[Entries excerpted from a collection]

====================

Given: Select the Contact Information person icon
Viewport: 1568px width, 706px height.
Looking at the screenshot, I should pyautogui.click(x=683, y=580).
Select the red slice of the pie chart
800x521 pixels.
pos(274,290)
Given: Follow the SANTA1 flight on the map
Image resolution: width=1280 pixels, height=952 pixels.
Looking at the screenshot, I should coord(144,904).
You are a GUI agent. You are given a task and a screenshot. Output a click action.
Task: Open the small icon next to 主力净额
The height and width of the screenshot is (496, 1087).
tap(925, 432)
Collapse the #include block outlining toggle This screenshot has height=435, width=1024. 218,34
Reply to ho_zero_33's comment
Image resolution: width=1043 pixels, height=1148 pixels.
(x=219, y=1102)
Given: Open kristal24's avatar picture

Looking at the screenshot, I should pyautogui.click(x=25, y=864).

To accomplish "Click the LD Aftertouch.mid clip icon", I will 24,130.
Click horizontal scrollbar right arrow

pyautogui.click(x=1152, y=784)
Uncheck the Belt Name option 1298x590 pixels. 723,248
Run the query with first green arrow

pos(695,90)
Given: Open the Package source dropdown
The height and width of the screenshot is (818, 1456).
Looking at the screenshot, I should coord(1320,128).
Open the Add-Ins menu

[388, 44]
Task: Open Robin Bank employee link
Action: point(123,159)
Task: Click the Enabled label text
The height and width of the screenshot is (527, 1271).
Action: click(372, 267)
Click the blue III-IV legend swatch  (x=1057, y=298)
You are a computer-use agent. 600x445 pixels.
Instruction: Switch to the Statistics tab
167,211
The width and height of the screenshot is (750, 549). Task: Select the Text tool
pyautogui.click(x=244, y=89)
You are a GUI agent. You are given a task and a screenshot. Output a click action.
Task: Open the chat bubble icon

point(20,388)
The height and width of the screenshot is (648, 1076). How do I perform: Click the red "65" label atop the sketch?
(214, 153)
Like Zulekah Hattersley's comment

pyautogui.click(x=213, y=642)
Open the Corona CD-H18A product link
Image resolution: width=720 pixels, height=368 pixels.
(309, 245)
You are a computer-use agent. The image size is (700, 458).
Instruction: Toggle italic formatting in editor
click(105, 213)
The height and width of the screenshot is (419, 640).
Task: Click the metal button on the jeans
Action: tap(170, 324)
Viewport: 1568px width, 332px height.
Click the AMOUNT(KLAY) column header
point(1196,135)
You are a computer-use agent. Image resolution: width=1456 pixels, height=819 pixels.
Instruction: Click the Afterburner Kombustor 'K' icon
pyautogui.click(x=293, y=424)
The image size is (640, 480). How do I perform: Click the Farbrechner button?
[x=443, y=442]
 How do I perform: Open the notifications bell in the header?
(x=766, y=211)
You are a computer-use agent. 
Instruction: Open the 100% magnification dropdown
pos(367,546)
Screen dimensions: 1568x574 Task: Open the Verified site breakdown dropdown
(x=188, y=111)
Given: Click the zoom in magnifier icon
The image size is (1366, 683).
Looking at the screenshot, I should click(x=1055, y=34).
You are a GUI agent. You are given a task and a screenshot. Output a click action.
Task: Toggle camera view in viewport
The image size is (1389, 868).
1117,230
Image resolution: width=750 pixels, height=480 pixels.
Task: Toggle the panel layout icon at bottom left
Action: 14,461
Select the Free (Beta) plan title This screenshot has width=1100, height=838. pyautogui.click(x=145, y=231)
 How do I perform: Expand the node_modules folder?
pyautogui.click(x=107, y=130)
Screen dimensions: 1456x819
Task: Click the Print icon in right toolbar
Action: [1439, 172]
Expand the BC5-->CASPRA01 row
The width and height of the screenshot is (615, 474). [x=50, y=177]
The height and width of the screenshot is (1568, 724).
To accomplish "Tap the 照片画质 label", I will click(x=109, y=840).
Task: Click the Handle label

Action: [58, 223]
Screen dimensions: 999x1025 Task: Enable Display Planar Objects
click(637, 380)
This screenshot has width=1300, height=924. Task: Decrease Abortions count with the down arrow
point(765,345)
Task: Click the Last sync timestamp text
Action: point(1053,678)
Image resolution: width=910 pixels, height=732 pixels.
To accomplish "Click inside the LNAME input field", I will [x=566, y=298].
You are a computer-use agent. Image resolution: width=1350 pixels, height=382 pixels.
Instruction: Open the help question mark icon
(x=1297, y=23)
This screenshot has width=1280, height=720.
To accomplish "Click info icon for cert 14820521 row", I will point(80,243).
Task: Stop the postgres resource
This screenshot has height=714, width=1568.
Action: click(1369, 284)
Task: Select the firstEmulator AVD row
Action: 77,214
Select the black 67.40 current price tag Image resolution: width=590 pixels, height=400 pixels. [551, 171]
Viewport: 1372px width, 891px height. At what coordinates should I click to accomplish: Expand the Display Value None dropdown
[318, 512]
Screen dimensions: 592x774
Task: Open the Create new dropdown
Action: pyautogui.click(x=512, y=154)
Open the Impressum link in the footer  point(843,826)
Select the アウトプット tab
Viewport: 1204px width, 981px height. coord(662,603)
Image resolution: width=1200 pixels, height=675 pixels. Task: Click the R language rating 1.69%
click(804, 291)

====================

* **Given request**: Render every line of the entries above as a numbered list, omitting any blank lines.

* **Solution to the problem**:
1. Given: Select the Contact Information person icon
2. Viewport: 1568px width, 706px height.
3. Looking at the screenshot, I should pyautogui.click(x=683, y=580).
4. Select the red slice of the pie chart
5. 800x521 pixels.
6. pos(274,290)
7. Given: Follow the SANTA1 flight on the map
8. Image resolution: width=1280 pixels, height=952 pixels.
9. Looking at the screenshot, I should coord(144,904).
10. You are a GUI agent. You are given a task and a screenshot. Output a click action.
11. Task: Open the small icon next to 主力净额
12. The height and width of the screenshot is (496, 1087).
13. tap(925, 432)
14. Collapse the #include block outlining toggle This screenshot has height=435, width=1024. 218,34
15. Reply to ho_zero_33's comment
16. Image resolution: width=1043 pixels, height=1148 pixels.
17. (x=219, y=1102)
18. Given: Open kristal24's avatar picture
19. Looking at the screenshot, I should pyautogui.click(x=25, y=864).
20. To accomplish "Click the LD Aftertouch.mid clip icon", I will 24,130.
21. Click horizontal scrollbar right arrow
22. pyautogui.click(x=1152, y=784)
23. Uncheck the Belt Name option 1298x590 pixels. 723,248
24. Run the query with first green arrow
25. pos(695,90)
26. Given: Open the Package source dropdown
27. The height and width of the screenshot is (818, 1456).
28. Looking at the screenshot, I should coord(1320,128).
29. Open the Add-Ins menu
30. [388, 44]
31. Task: Open Robin Bank employee link
32. Action: point(123,159)
33. Task: Click the Enabled label text
34. The height and width of the screenshot is (527, 1271).
35. Action: click(372, 267)
36. Click the blue III-IV legend swatch  (x=1057, y=298)
37. You are a computer-use agent. 600x445 pixels.
38. Instruction: Switch to the Statistics tab
39. 167,211
40. The width and height of the screenshot is (750, 549). Task: Select the Text tool
41. pyautogui.click(x=244, y=89)
42. You are a GUI agent. You are given a task and a screenshot. Output a click action.
43. Task: Open the chat bubble icon
44. point(20,388)
45. The height and width of the screenshot is (648, 1076). How do I perform: Click the red "65" label atop the sketch?
46. (214, 153)
47. Like Zulekah Hattersley's comment
48. pyautogui.click(x=213, y=642)
49. Open the Corona CD-H18A product link
50. Image resolution: width=720 pixels, height=368 pixels.
51. (309, 245)
52. You are a computer-use agent. The image size is (700, 458).
53. Instruction: Toggle italic formatting in editor
54. click(105, 213)
55. The height and width of the screenshot is (419, 640).
56. Task: Click the metal button on the jeans
57. Action: tap(170, 324)
58. Viewport: 1568px width, 332px height.
59. Click the AMOUNT(KLAY) column header
60. point(1196,135)
61. You are a computer-use agent. Image resolution: width=1456 pixels, height=819 pixels.
62. Instruction: Click the Afterburner Kombustor 'K' icon
63. pyautogui.click(x=293, y=424)
64. The image size is (640, 480). How do I perform: Click the Farbrechner button?
65. [x=443, y=442]
66.  How do I perform: Open the notifications bell in the header?
67. (x=766, y=211)
68. You are a computer-use agent. 
69. Instruction: Open the 100% magnification dropdown
70. pos(367,546)
71. Screen dimensions: 1568x574 Task: Open the Verified site breakdown dropdown
72. (x=188, y=111)
73. Given: Click the zoom in magnifier icon
74. The image size is (1366, 683).
75. Looking at the screenshot, I should click(x=1055, y=34).
76. You are a GUI agent. You are given a task and a screenshot. Output a click action.
77. Task: Toggle camera view in viewport
78. The image size is (1389, 868).
79. 1117,230
80. Image resolution: width=750 pixels, height=480 pixels.
81. Task: Toggle the panel layout icon at bottom left
82. Action: 14,461
83. Select the Free (Beta) plan title This screenshot has width=1100, height=838. pyautogui.click(x=145, y=231)
84.  How do I perform: Expand the node_modules folder?
85. pyautogui.click(x=107, y=130)
86. Screen dimensions: 1456x819
87. Task: Click the Print icon in right toolbar
88. Action: [1439, 172]
89. Expand the BC5-->CASPRA01 row
90. The width and height of the screenshot is (615, 474). [x=50, y=177]
91. The height and width of the screenshot is (1568, 724).
92. To accomplish "Tap the 照片画质 label", I will click(x=109, y=840).
93. Task: Click the Handle label
94. Action: [58, 223]
95. Screen dimensions: 999x1025 Task: Enable Display Planar Objects
96. click(637, 380)
97. This screenshot has width=1300, height=924. Task: Decrease Abortions count with the down arrow
98. point(765,345)
99. Task: Click the Last sync timestamp text
100. Action: point(1053,678)
101. Image resolution: width=910 pixels, height=732 pixels.
102. To accomplish "Click inside the LNAME input field", I will [x=566, y=298].
103. You are a computer-use agent. Image resolution: width=1350 pixels, height=382 pixels.
104. Instruction: Open the help question mark icon
105. (x=1297, y=23)
106. This screenshot has width=1280, height=720.
107. To accomplish "Click info icon for cert 14820521 row", I will point(80,243).
108. Task: Stop the postgres resource
109. This screenshot has height=714, width=1568.
110. Action: click(1369, 284)
111. Task: Select the firstEmulator AVD row
112. Action: 77,214
113. Select the black 67.40 current price tag Image resolution: width=590 pixels, height=400 pixels. [551, 171]
114. Viewport: 1372px width, 891px height. At what coordinates should I click to accomplish: Expand the Display Value None dropdown
115. [318, 512]
116. Screen dimensions: 592x774
117. Task: Open the Create new dropdown
118. Action: pyautogui.click(x=512, y=154)
119. Open the Impressum link in the footer  point(843,826)
120. Select the アウトプット tab
121. Viewport: 1204px width, 981px height. coord(662,603)
122. Image resolution: width=1200 pixels, height=675 pixels. Task: Click the R language rating 1.69%
123. click(804, 291)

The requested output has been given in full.